By John Letizia, Head of Public Affairs, Unum
With the General Election only a few months away, political parties are busy consulting and listening to stakeholders on what policies they should include in their manifestos. There is no doubt that the actual election campaign will be dominated by the usual policy areas of the economy, law and order, education, health and Europe. However, I have no doubt that 2015 is set to be a big year for health and wellbeing. The new government will need to tackle head on significant challenges such as an aging workforce, the rise of mental health problems, the financial impact of sickness absence on both the private and public sectors, while at the same time ensuring high levels of economic productivity and a strong economy. Frankly, the time to act is now with medium to long term policies and solutions rather than just tinkering here and there. Some policy consensus and continuity would also be greatly welcome.
Long-term sickness absence is more common than many people think and continues to be a challenging issue. One in ten people will have to leave work for over six months due to illness at some point in their working lives. Even more worryingly, 90% of these people will not be eligible for financial support from their employers or the state. The long term impact can be huge – Unum’s research shows one in four people who leave work for health reasons fall into poverty. Both employees and employers would benefit if more workers had greater protection for their personal welfare.
Some progress has already been made in terms of preventing sickness absence. With resilience becoming a key concern, employers are beginning to sit up and realise that they need to offer more choices about how, when and where employees can work. The government is already taking steps to address this, having implemented the right to request flexible working earlier this year, and with shared parental leave set to be introduced in April 2015.
We will also see the launch of the government’s Fit for Work Service, designed to provide advice and support to both employees and employers on long term absence and return to work plans. However, whilst this is a step in the right direction, it is also crucial that the government addresses employee wellbeing from both a holistic and financial perspective.

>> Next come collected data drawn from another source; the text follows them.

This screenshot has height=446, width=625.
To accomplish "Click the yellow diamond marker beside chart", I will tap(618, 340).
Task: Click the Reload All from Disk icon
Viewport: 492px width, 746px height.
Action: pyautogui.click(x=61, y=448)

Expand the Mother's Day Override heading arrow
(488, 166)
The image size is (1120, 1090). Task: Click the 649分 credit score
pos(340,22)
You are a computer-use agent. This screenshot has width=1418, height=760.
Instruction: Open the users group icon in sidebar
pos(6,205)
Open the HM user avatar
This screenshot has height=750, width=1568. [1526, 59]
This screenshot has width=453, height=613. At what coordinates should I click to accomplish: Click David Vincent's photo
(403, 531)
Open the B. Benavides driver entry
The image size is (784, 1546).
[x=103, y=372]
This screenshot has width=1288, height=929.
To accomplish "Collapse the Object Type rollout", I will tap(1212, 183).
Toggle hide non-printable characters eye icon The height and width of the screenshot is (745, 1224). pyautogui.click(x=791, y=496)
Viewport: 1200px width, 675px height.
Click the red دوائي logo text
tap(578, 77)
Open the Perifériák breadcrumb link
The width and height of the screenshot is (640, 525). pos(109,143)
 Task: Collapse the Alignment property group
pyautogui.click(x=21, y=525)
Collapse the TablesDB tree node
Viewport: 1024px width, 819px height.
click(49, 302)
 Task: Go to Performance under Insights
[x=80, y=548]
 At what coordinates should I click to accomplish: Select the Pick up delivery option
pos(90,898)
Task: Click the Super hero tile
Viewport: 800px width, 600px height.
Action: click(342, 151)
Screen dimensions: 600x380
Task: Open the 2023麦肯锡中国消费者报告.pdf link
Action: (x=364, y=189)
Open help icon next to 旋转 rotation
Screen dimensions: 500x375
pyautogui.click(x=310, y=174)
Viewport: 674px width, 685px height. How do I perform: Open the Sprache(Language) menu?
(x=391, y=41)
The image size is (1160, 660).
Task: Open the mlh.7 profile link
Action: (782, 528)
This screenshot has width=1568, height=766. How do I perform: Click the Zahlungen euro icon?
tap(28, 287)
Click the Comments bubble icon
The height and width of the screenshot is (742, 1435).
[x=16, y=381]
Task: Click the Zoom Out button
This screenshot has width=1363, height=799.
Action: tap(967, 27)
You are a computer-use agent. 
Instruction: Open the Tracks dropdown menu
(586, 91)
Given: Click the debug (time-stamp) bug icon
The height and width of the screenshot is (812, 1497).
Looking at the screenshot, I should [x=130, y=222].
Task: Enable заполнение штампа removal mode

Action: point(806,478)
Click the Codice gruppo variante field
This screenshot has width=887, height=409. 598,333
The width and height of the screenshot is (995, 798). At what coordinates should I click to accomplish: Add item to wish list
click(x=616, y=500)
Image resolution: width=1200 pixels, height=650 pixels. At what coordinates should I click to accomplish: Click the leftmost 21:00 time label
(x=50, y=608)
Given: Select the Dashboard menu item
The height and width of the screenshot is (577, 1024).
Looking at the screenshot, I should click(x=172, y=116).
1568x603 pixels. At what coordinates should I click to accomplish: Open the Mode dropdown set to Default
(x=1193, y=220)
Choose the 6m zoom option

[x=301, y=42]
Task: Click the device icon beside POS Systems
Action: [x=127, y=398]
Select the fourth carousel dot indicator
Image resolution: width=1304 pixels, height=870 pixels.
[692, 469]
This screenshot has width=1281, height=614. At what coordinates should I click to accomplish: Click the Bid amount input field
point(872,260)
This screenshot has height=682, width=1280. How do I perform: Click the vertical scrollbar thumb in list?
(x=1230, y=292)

So how can the new government in 2015 make a difference and ensure UK businesses make health wellbeing a key and integral part of their modus-operandi? Unum has recently published a “manifesto” with four clear policy asks, which has asked the main political parties to consider while they consider policy options for the forthcoming General Election.
Introduce temporary tax relief for SME employers who offer all employees Income Protection
Income Protection saves taxpayers’ money by reducing welfare payments when people are unable to work and cutting the length of time people need to be off sick. To recognise these savings and incentivise greater take up of Income Protection, the government should introduce temporary tax relief for employers who provide Income Protection for all their staff.
All relevant Government-backed advice services should explain how to prepare in case you are unable to work because of ill health
People in the UK greatly underestimate the risk of being off work long-term and also overestimate the level of financial support they will receive from their employers and the state. This means they are unprepared when something does go wrong, but if they were better informed they could make smarter decisions about their back-up plan.
All relevant government advice services, such as the Money Advice Service, should include advice on how to prepare in advance of injury or ill health. This should include all sources of advice on: retirement planning, the Fit for Work Service, Age Positive, long-term physical and mental health conditions, welfare, healthy workplaces and being a good employer.
The Government should carry out regular economic evaluations of sickness absence, how to minimise it and how to help people manage financially when ill
There has been some evidence that the government is doing this, for example the recent Fuller Working Lives report, which summarised how people leaving the workforce early impacted on their health, pensions, income, careers and on the public finances. Another example is the Frost/Black Review which provided invaluable insights in to the impact of sickness absence in the UK and led to important reforms.
However, there needs to be a systematic programme of research and action. To minimise sickness absence, it is vital that we have strong evidence about the effects of sickness absence and the best value solutions to help people return to work.
Create an interdepartmental Government study to explore whether auto-enrolment can be used to improve access to other financial products
Pension auto-enrolment proved an innovative way to encourage personal and employer responsibility for financial planning that should benefit both parties and the taxpayer.
Between the election and 2018, as auto-enrolment beds in and minimum pension contributions step up to 8 per cent, the incoming government should begin interdepartmental work to understand the costs and benefits of using the auto-enrolment model to mitigate other financial risks that people are overexposed to.
Whatever the outcome of the next election, the new government must take more proactive steps to support the financial security and wellbeing of UK workers. To make this a reality, government, business and employee groups need to work together to find long term workable solutions.